In the Vector Addition Lab, the following data was collected for determining the displacement from the door of the Physics classroom to another location in the building: 2 m, West; 14 m, South; 22 m, East; 19 m, North; and 2 m, West. The magnitude of the resultant displacement from the physics classroom to the assigned location is closest to ... . 
(Note: Numbers are randomized numbers and likely different from the numbers listed here.)


An effective strategy for all questions in this mission will center around a rough sketch of the addition of two vectors (See Think About It section). Consider the following steps:
  • Begin by simplifying the collection of small displacements by adding all the east-west vectors together. Consider west to be the negative direction and add the negative westward displacements to the positive eastward displacements. Record the result and label as ∑E-W (for sum of the east and west vectors).
  • Repeat the process of adding the north-south vectors together, considering south to be the negative direction. Record the result and label as  ∑N-S (for sum of the north and south vectors). The two vector sums will now be added together.
  • Consider the sum of the east-west vectors (∑E-W) as a single vector and sketch it in the appropriate direction. Place an arrowhead at the end of the vector.

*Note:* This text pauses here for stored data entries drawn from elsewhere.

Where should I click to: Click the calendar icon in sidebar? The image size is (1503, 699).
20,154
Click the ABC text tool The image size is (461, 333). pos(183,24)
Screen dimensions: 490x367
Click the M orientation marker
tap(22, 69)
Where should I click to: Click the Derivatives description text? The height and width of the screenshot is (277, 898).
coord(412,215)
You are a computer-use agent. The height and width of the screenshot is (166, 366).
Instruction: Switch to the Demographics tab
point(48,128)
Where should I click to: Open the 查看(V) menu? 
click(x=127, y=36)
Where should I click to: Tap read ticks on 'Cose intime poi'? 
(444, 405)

  • Consider the sum of the north-south vectors (∑N-S) as a single vector, Starting at the arrowhead of the first vector, draw this second vector in the appropriate direction and to the approximate length. Put an arrowhead at the end of the vector.
  • Draw the resultant vector from the tail of the first to the arrowhead of the second vector. Label the vector as R (for resultant) and put an arrowhead at the end of the resultant vector.

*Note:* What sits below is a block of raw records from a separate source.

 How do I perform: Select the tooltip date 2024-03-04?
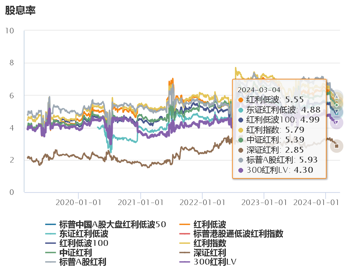[x=259, y=90]
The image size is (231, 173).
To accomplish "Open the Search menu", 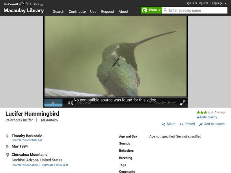I will coord(58,12).
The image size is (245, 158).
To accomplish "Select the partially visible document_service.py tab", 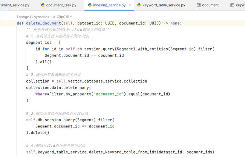I will click(x=20, y=5).
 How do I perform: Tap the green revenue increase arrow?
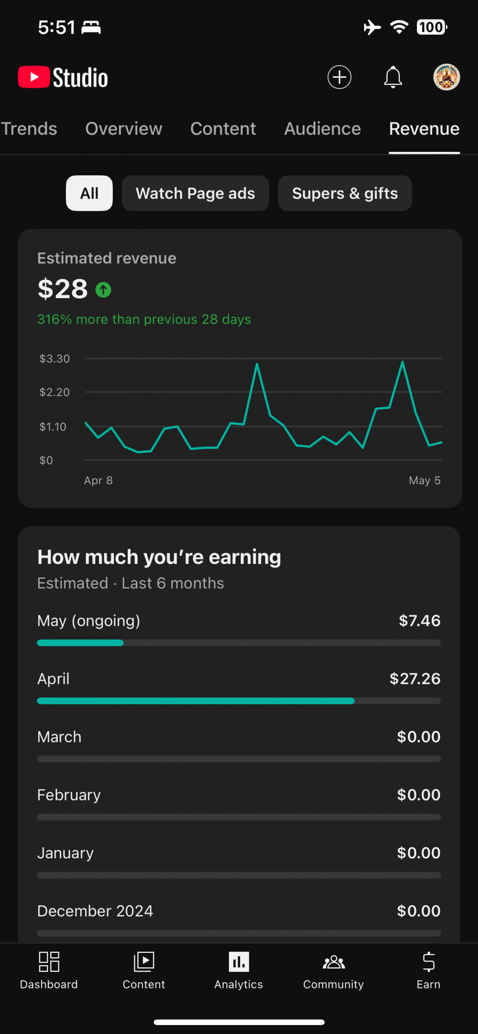(x=103, y=290)
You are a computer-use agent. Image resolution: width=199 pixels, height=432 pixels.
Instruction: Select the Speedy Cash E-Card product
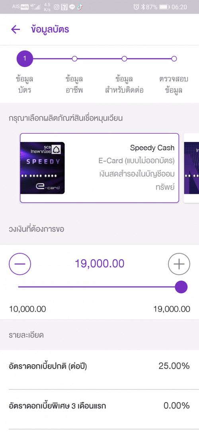click(x=100, y=168)
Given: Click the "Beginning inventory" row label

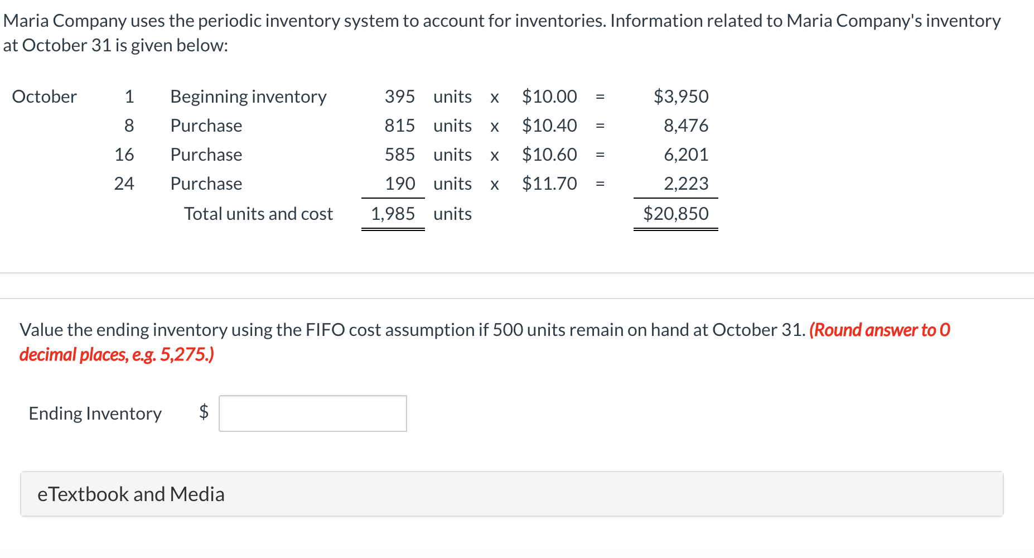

  • Since the resultant is a hypotenuse of a right triangle, the Pythagorean theorem can be used to calculate its magnitude (see Math Magic section).

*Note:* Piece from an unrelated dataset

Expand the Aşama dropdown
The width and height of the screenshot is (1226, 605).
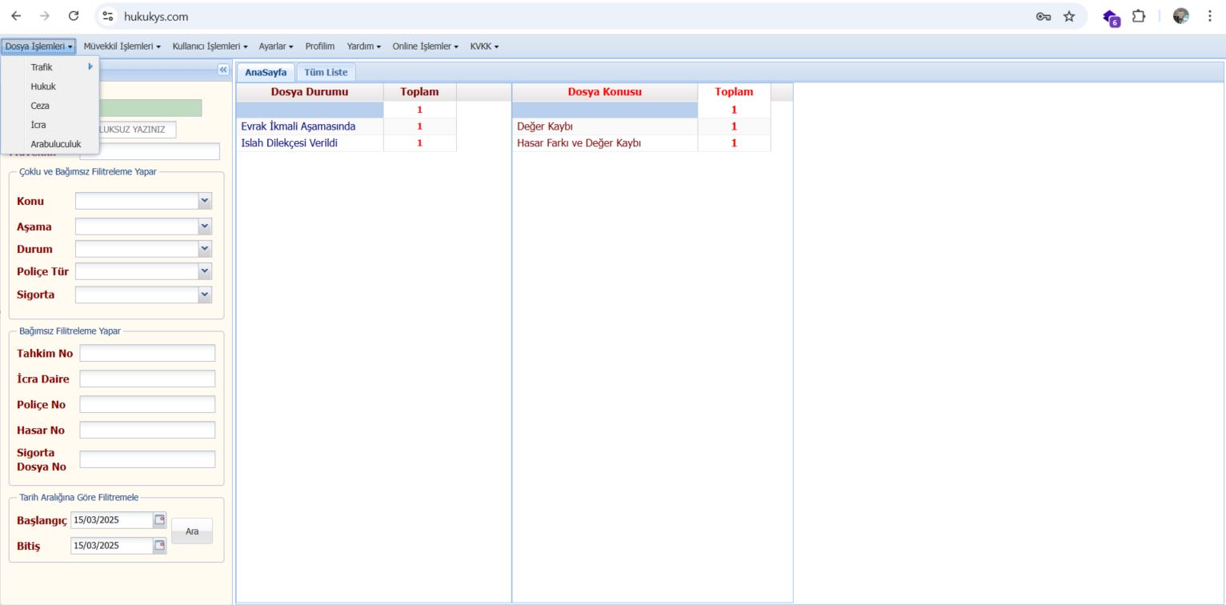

The head-to-tail method of vector addition should be used to create a rough sketch of this physical situation. In this method, the first vector (the ∑E-W vectors) is sketched (not to scale) in its indicated direction. The second vector (the ∑N-S vectors) is then sketched (not to scale) starting at the head (arrowhead) of the first vector. The resultant vector is then drawn from the tail of the first vector to the head of the last vector. The Pythagorean Theorem can then be used to calculate the magnitude of the resultant (see Math Magic section).

Pythagorean Theorem
When two vectors that make a right angle to each other are added together, the resultant vector is the hypotenuse of a right triangle. The Pythagorean theorem can be used to calculate the magnitude of the resultant. If the right triangle has sides with lengths of x and y, then the length of the hypotenuse is the square root of the sum of the squares of the sides. That is,
hypotenuse = SQRT (x2+ y2)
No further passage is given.